● **WHAT IS REQUIRED**:
Beginning with the line below that contains "Task: Click the Google" and ending with the line that contains "You are a computer-use agent. Viewport: 569px", retype every line exactly. Pictures are not copied.

● **MATERIAL PROVIDED**:
+++

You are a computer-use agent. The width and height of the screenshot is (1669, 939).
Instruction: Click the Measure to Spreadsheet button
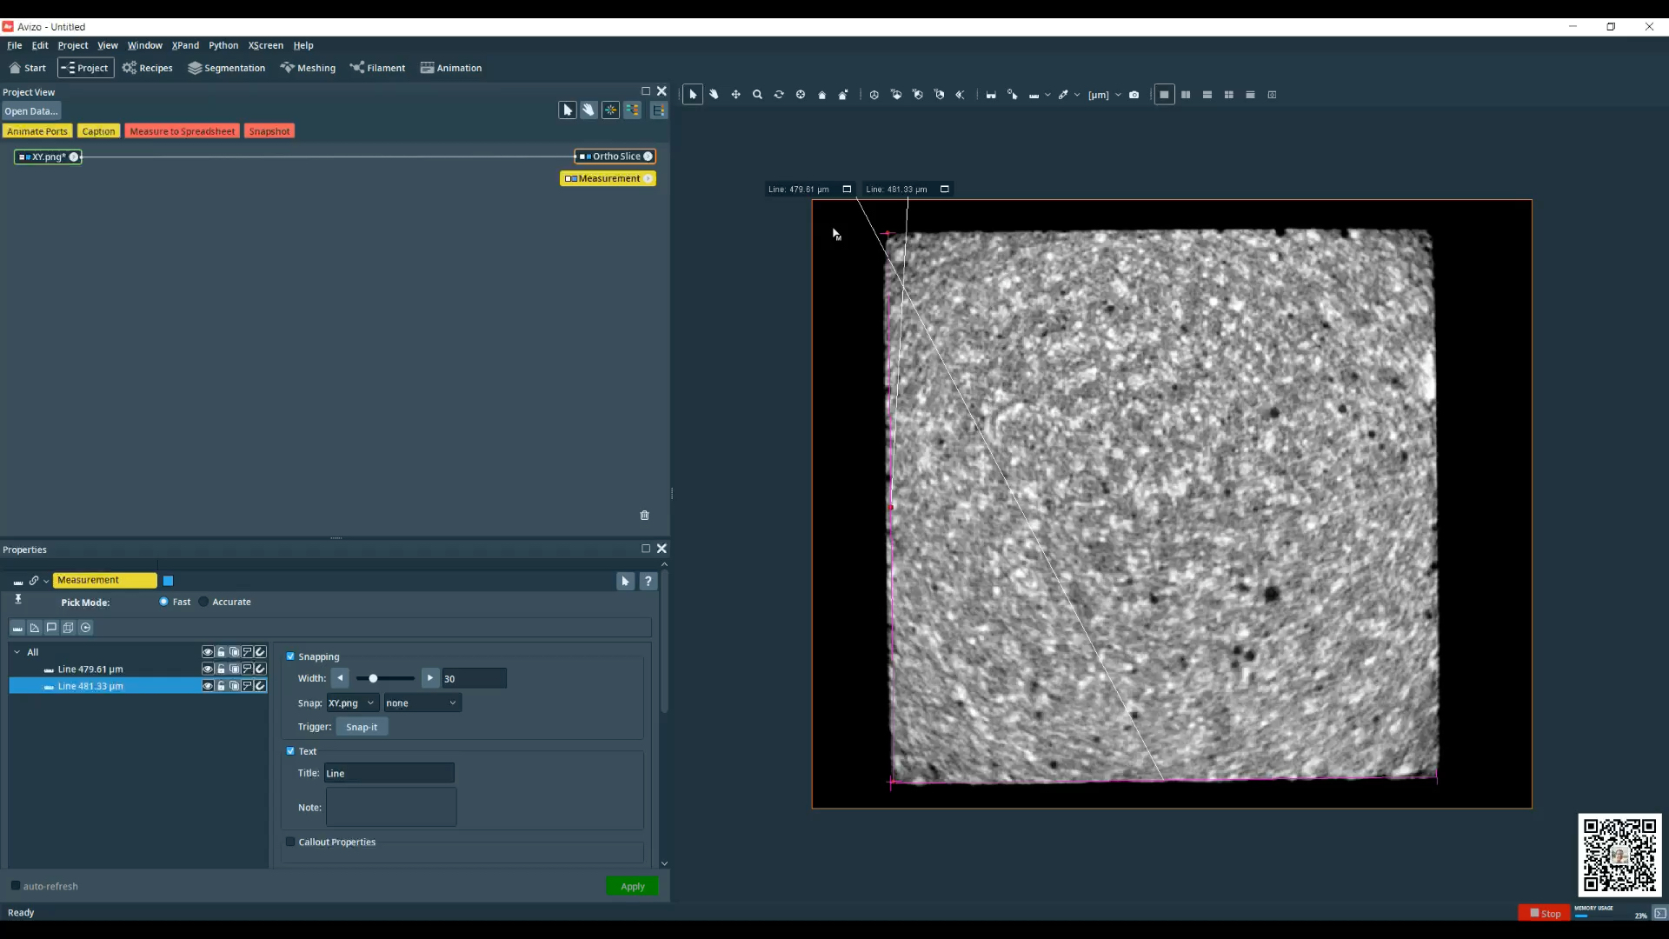183,130
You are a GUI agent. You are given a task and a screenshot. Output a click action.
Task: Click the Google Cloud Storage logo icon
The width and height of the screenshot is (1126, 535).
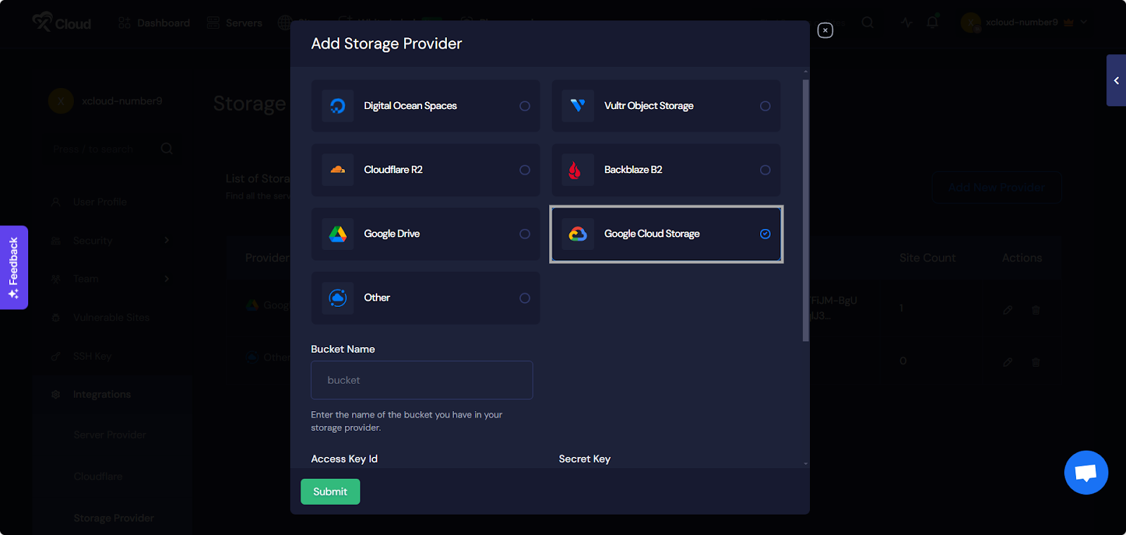578,234
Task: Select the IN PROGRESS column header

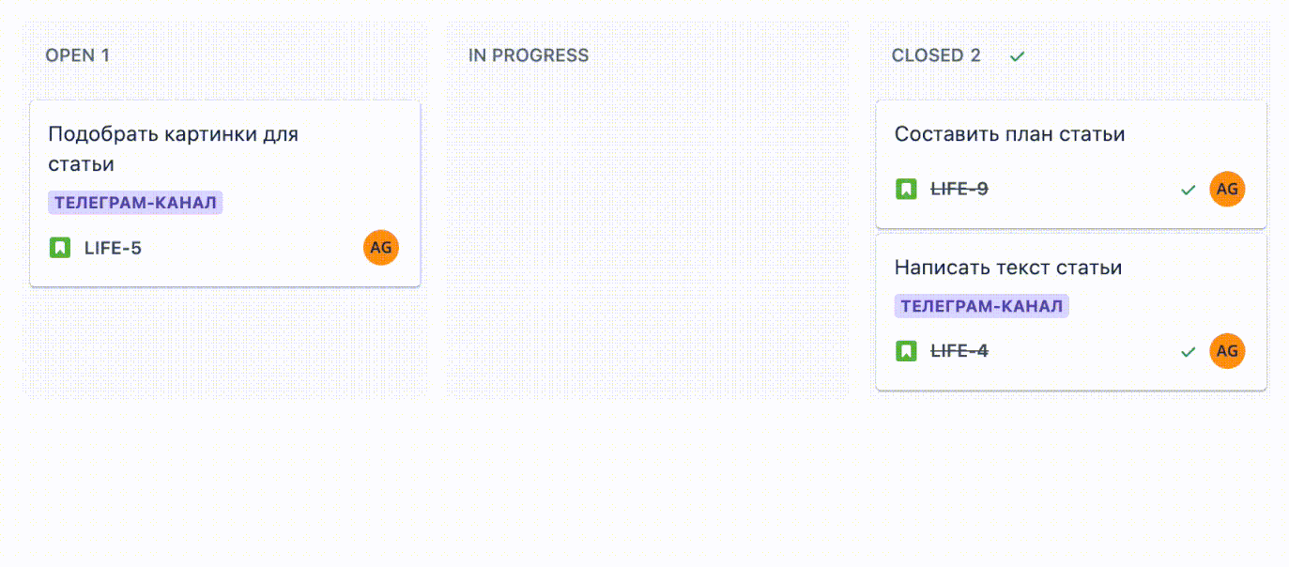Action: (x=529, y=55)
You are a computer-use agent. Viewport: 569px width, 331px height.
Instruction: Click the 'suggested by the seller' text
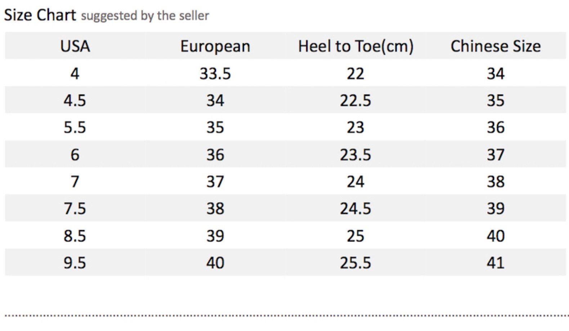click(145, 16)
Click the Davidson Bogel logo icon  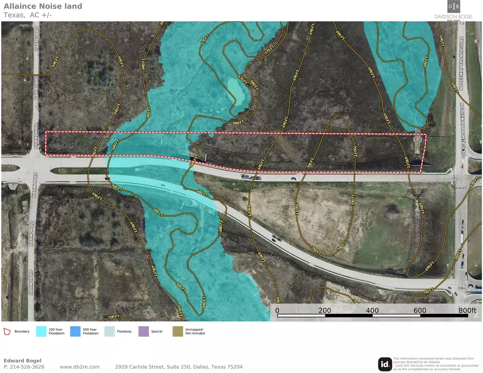click(x=453, y=7)
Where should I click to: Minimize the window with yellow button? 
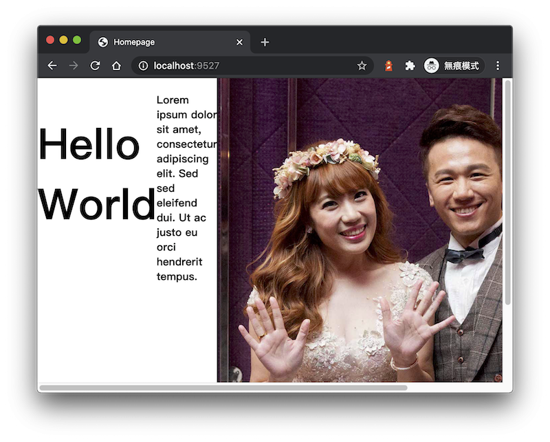coord(64,40)
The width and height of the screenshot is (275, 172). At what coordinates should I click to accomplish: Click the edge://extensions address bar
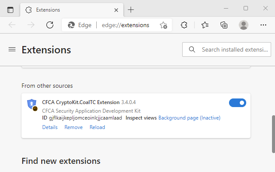(125, 25)
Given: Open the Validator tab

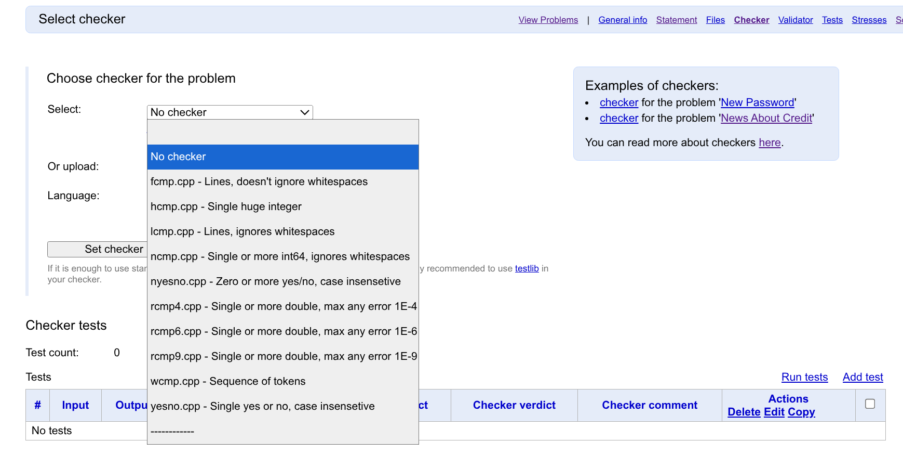Looking at the screenshot, I should [x=795, y=20].
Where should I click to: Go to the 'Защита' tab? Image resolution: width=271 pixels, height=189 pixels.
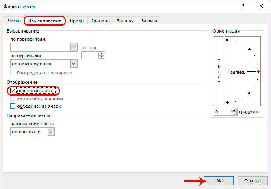tap(149, 21)
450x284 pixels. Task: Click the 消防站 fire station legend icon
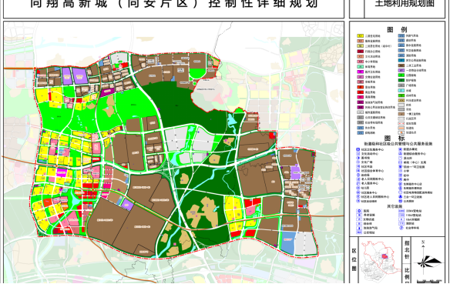401,223
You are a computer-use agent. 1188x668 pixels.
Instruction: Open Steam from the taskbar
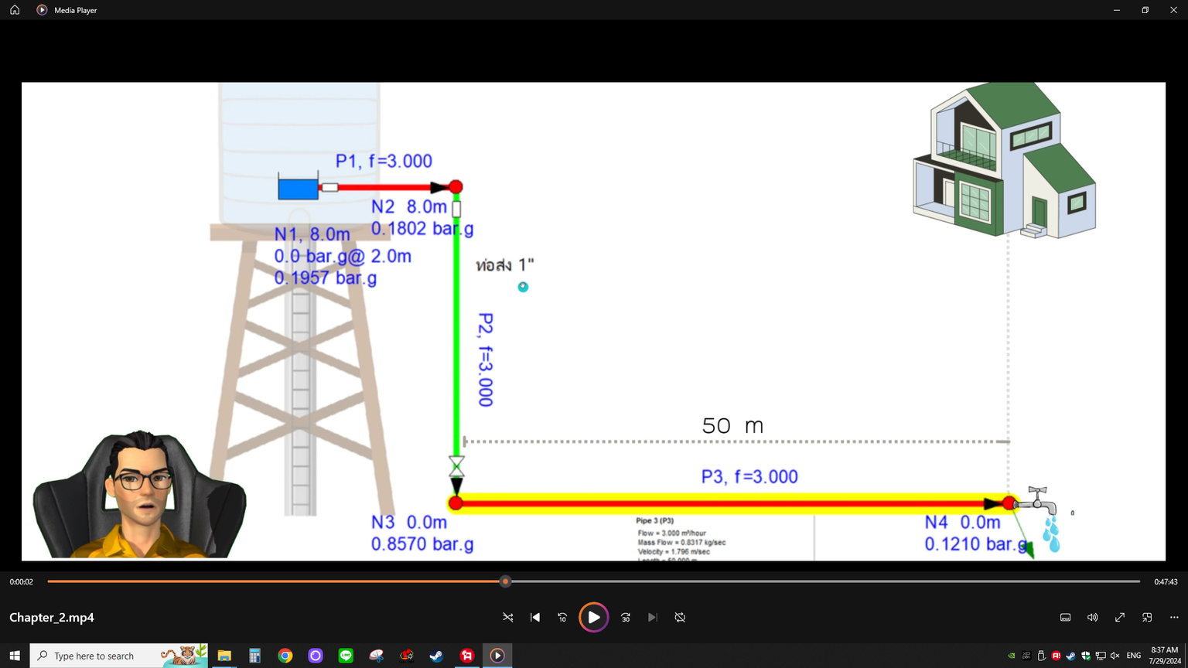tap(436, 656)
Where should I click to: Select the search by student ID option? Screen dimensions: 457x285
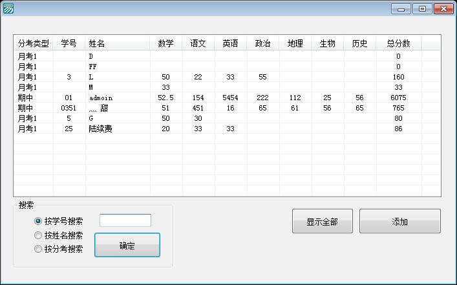(38, 221)
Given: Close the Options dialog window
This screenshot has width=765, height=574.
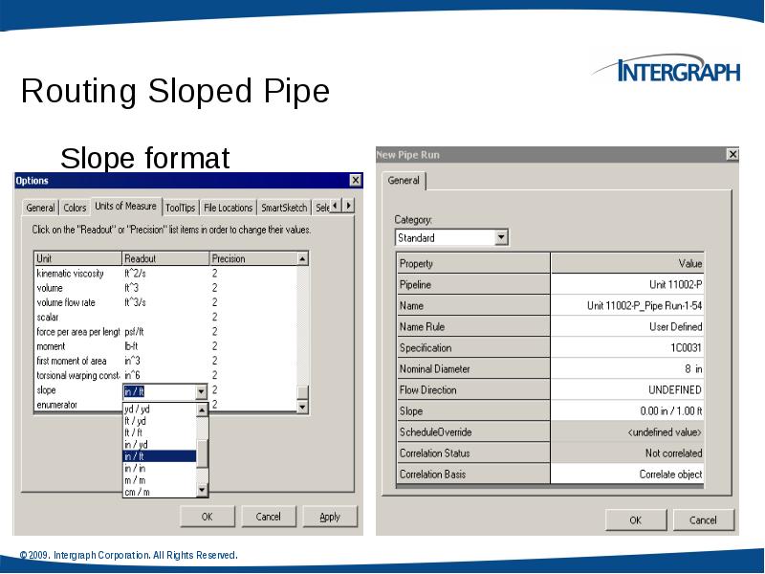Looking at the screenshot, I should pyautogui.click(x=355, y=180).
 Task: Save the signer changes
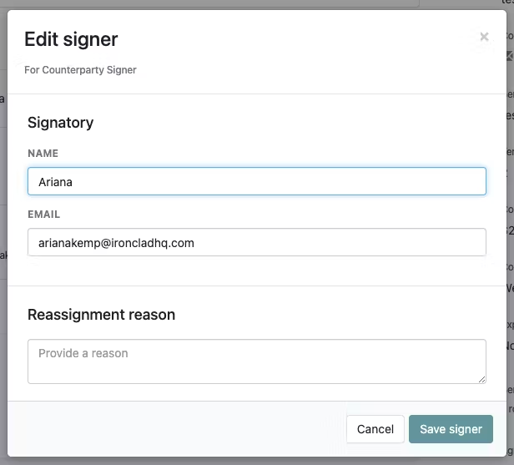[451, 429]
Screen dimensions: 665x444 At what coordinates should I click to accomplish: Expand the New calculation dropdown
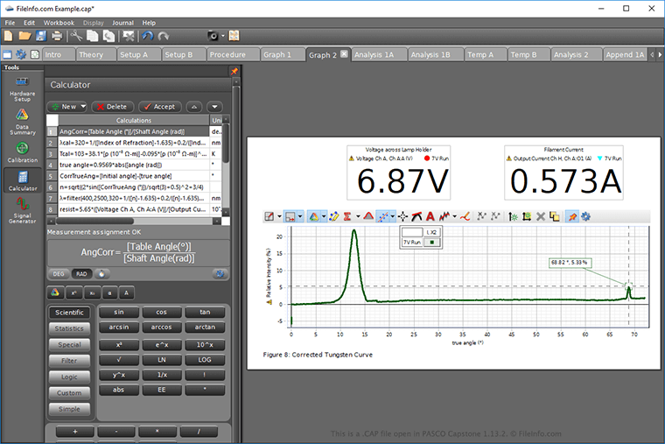pyautogui.click(x=83, y=106)
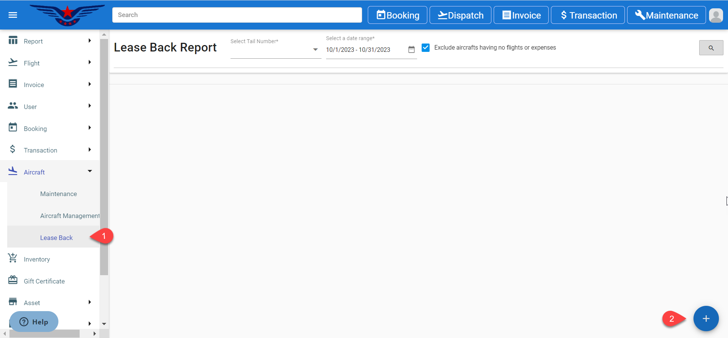This screenshot has width=728, height=338.
Task: Click the user profile avatar icon
Action: (715, 16)
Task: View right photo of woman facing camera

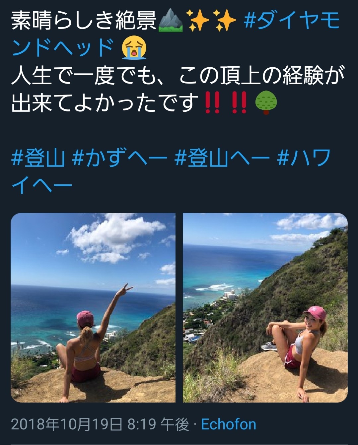Action: [x=265, y=308]
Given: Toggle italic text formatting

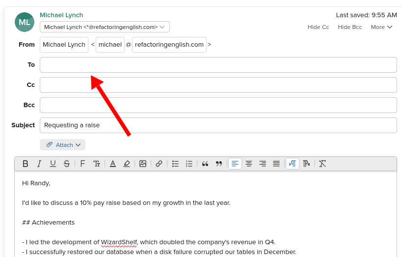Looking at the screenshot, I should point(39,164).
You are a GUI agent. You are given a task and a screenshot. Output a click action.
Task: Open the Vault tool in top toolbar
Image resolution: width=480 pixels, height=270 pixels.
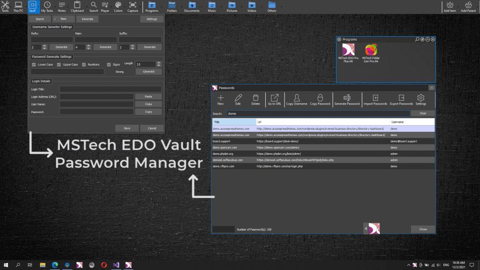32,6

+++

● **TASK ANSWER**:
Task: Click the Google Cloud Storage logo icon
The width and height of the screenshot is (1126, 535).
578,234
Task: Select the IN PROGRESS column header

Action: (x=529, y=55)
You are a computer-use agent. Viewport: 569px width, 331px height.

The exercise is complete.